Printed headline: One Source
European Aviation Safety Agency’s (EASA) stakeholders rejoice—the agency has finished the first part of a 10-phase project that will ultimately create a single, electronic source for all regulations applicable to users of European airspace. EASA’s eRules aim to create an efficient and reliable interface for users to access EASA regulations, acceptable means of compliance and guidance material.
The agency dubs the new system “aviation rules for the 21st century” and states that it will be a comprehensive, single system for the drafting, sharing and storing of rules, “offer[ing] easy [online] access to all rules and regulations as well as new and innovative applications such as rulemaking process automation, stakeholder consultation, cross-referencing, and comparison with [International Civil Aviation Organization] and third countries’ standards.”
EASA eRules’ first publication, Easy Access Rules for Continuing Airworthiness (Regulation [EU] No 1321/2014), was released Jan. 20. At 707 pages, the document doesn’t quite live up to its name, but it does in fact allow users to review regulation and guidance side-by-side in a color-coded format, vastly improving accessibility to continuing airworthiness rules.

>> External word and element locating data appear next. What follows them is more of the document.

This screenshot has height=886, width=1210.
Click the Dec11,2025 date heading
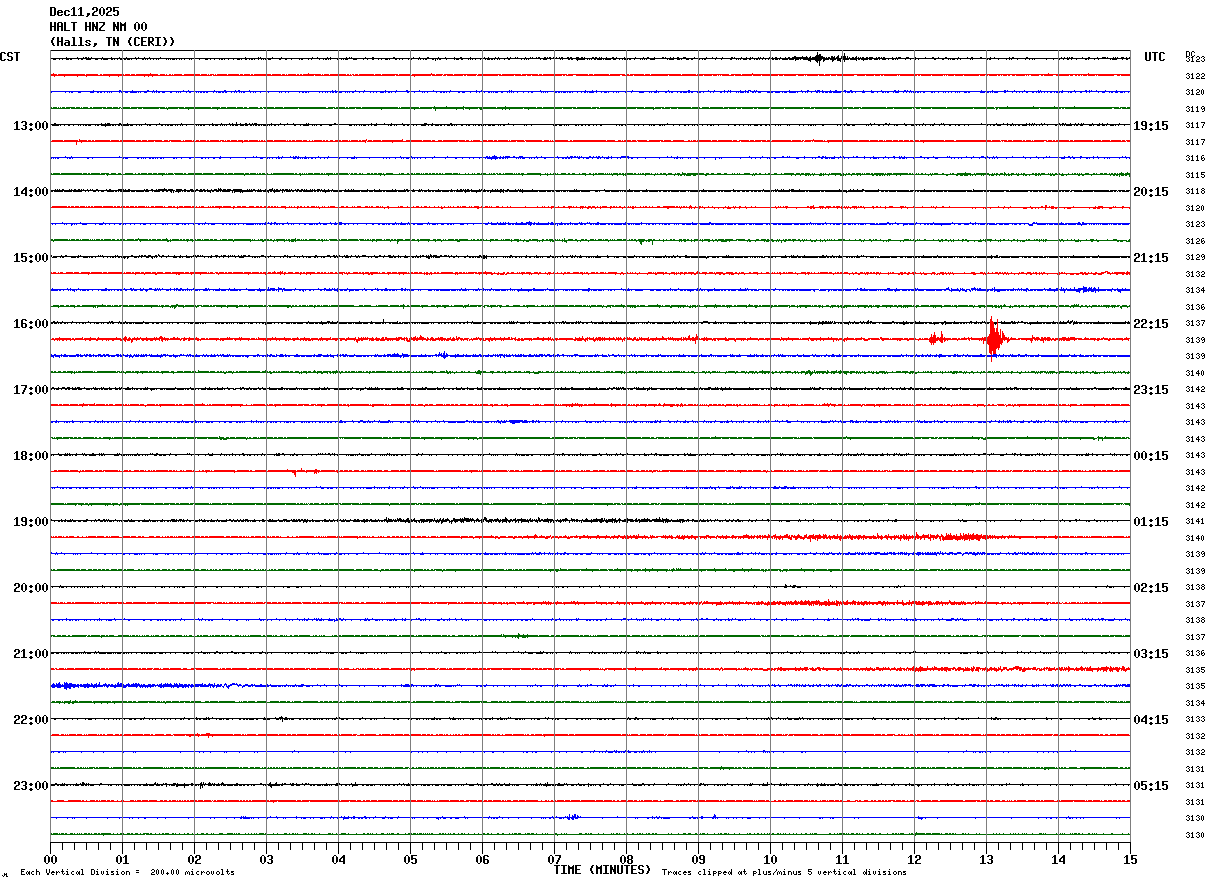coord(84,12)
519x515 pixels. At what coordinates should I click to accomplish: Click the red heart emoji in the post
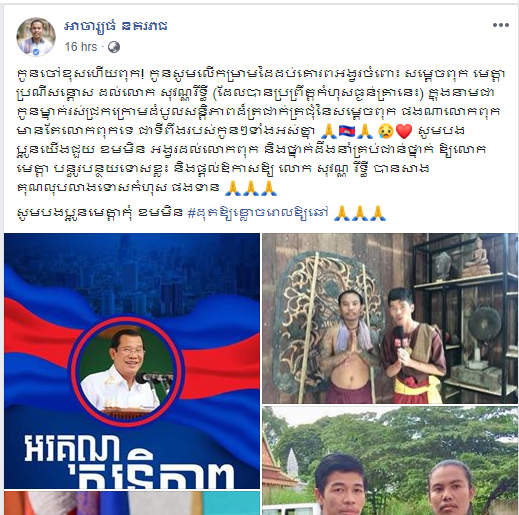pyautogui.click(x=404, y=131)
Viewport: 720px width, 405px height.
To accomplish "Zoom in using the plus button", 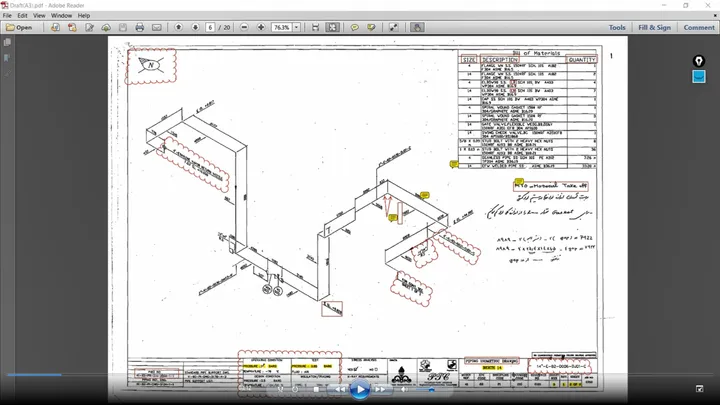I will 261,28.
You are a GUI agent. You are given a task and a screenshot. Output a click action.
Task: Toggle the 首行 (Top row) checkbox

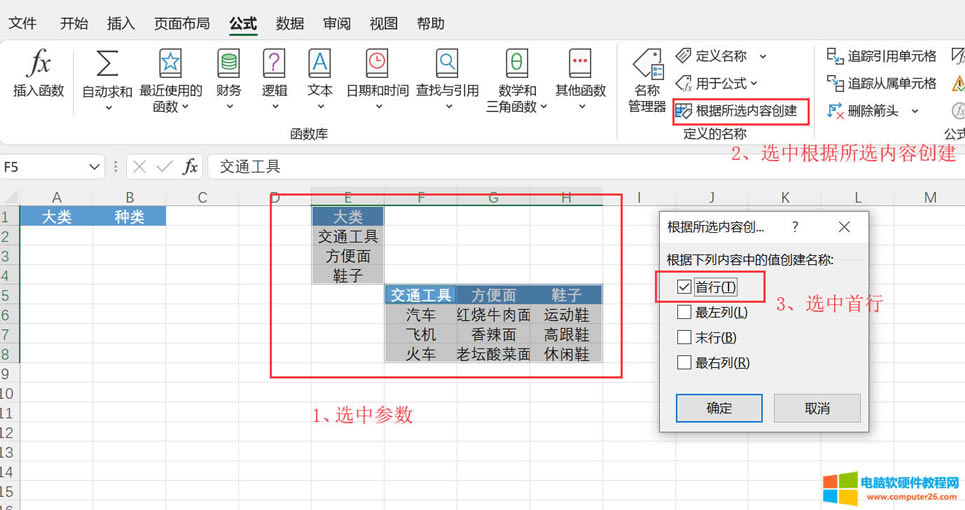(x=684, y=287)
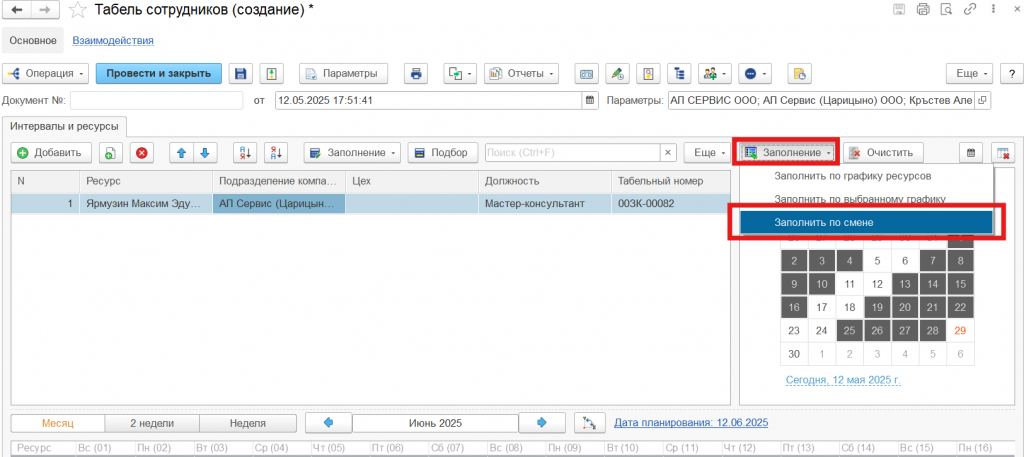Go to the previous month with the left arrow

click(x=327, y=422)
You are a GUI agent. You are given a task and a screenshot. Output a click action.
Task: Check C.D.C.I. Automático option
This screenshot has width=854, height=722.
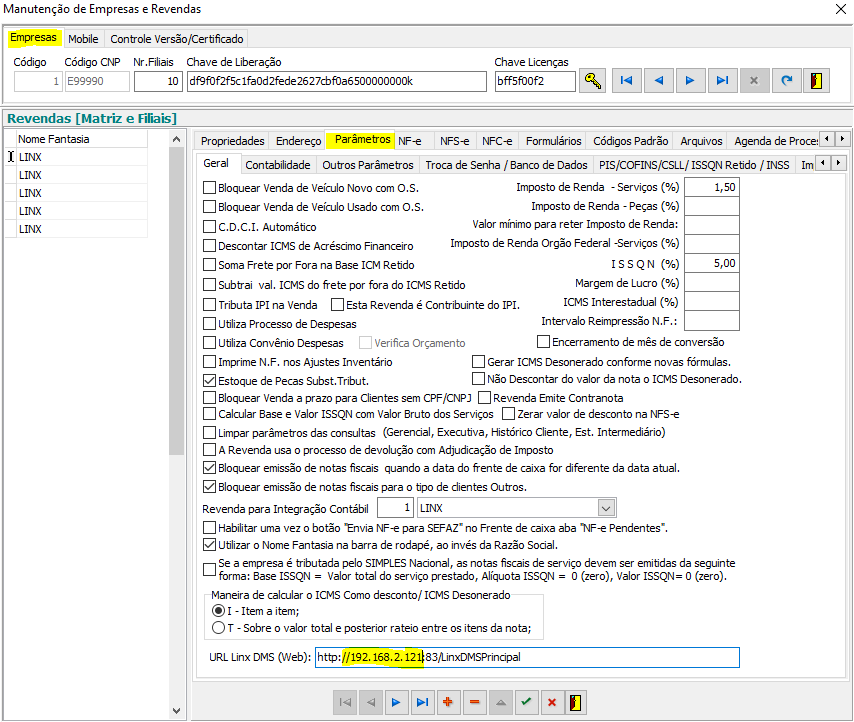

EASA’s new compilation of continuing airworthiness rules includes all the annexes of Regulation (EU) No 1321/2014 (i.e., Part-M, Part-145, Part-66, Part-147 and Part-T). Credit: EASA
In the past 15 months, EASA has published “easy access” consolidated rules governing air traffic controllers, initial airworthiness, aircrews and operations. The most recent continuing airworthiness publication is the first “powered by eRules,” which will ultimately integrate to an online platform, expected to be completed in 2018.
EASA is not the only agency bringing its regulatory library into the current tech age. The FAA’s Dynamic Regulatory System materialized in response to an FAA-industry regulatory consistency committee recommendation. A 2014 Government Accountability Office report indicated that the “master source” would consolidate all certification and flight standards, rules and guidance material for easy access. At a subsequent congressional hearing, FAA representatives stated that the project was “on schedule.” No word yet on its expected release date.